A key fact that allows banks to make high returns while lending mortgage money at just 2.0% or even less is the fact that they currently pay little or nothing on much of their deposits. In addition, most of their mortgage lending results in zero loan losses because most mortgages are insured against default by a government mortgage default insurance company or program. And, the customer and not the bank pays the insurance premium through an upfront fee added to the mortgage amount.
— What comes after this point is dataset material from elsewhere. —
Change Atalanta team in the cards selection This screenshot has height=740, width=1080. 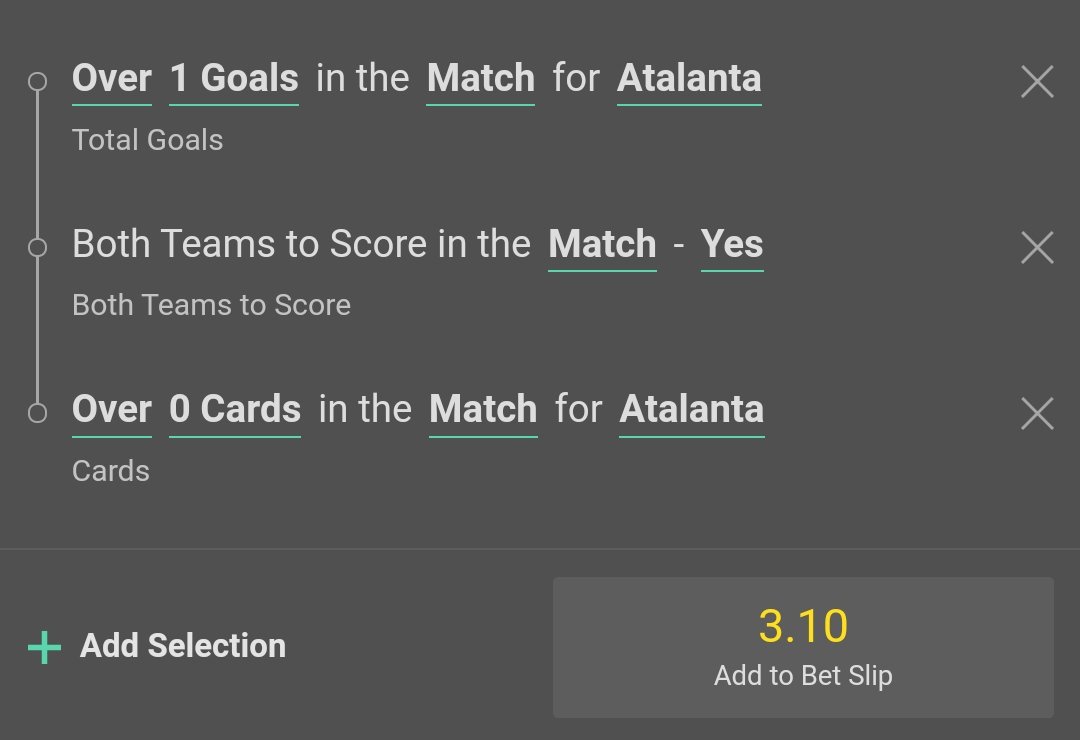(x=692, y=410)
Banks are able to attract deposit money while paying little or no interest on the deposits for reasons that include the fact that every adult and every corporation requires one or more bank accounts. The great majority of economic activity by consumers takes place by transferring money from a consumer’s bank account to the bank account of some corporation or other. Much of this occurs electronically. Banks can attract deposits at low rates because it is convenient end even necessary for consumers and businesses to hold money in bank accounts. It’s also safe since most bank deposits are insured against bank failures by a government Deposit Insurance Corporation.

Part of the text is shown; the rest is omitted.